§ What the task requires
In the audio function reference that follows, what is the default target peak used by normalize?

+++ Supplied text +++

Pair with @para/rtp for a wire-format Opus / RTP stream.

Stateless functions that return a new Float32Array:

FunctionDescription
lowpass(samples, sr, freq, q?)Q defaults to 0.707 (Butterworth).
highpass(samples, sr, freq, q?)
bandpass(samples, sr, freq, q?)
notch(samples, sr, freq, q?)

Each does a single second-order IIR pass — chain them for steeper rolloff.

FunctionDescription
mix(a, b, gainA?, gainB?)Sample-wise mix into a new Float32Array.
normalize(samples, target?)Scale to target peak. Default target = 0.95.
peak(samples) / rms(samples)Whole-buffer level.
envelope(samples, windowMs, sampleRate)Sliding-window RMS envelope.
i16ToF32(int16) / f32ToI16(float32)PCM type conversion.
interleave(channels) / deinterleave(samples, n)Frame-major ⇄ planar.
resample(samples, from, to)Sinc-windowed resample.

Cooley-Tukey radix-2, in place:

const x = new Float32Array(1024); // real input
const X = audio.fft(x); // complex Float32Array, length 2048 (interleaved Re/Im)
const back = audio.ifft(X); // round-trips to ~1e-5

fft accepts either a real signal (length must be power of two) or an interleaved-complex buffer (length must be even). ifft returns the real part of the inverse — the imaginary part is dropped.

STFT magnitudes. Returns Float32Array[] — one frame per window position, each (window/2 + 1) long. Hann window applied before each FFT.

+++ Given data +++

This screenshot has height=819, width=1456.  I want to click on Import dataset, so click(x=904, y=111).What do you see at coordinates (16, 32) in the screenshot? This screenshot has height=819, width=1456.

+++

§ Completed task
0.95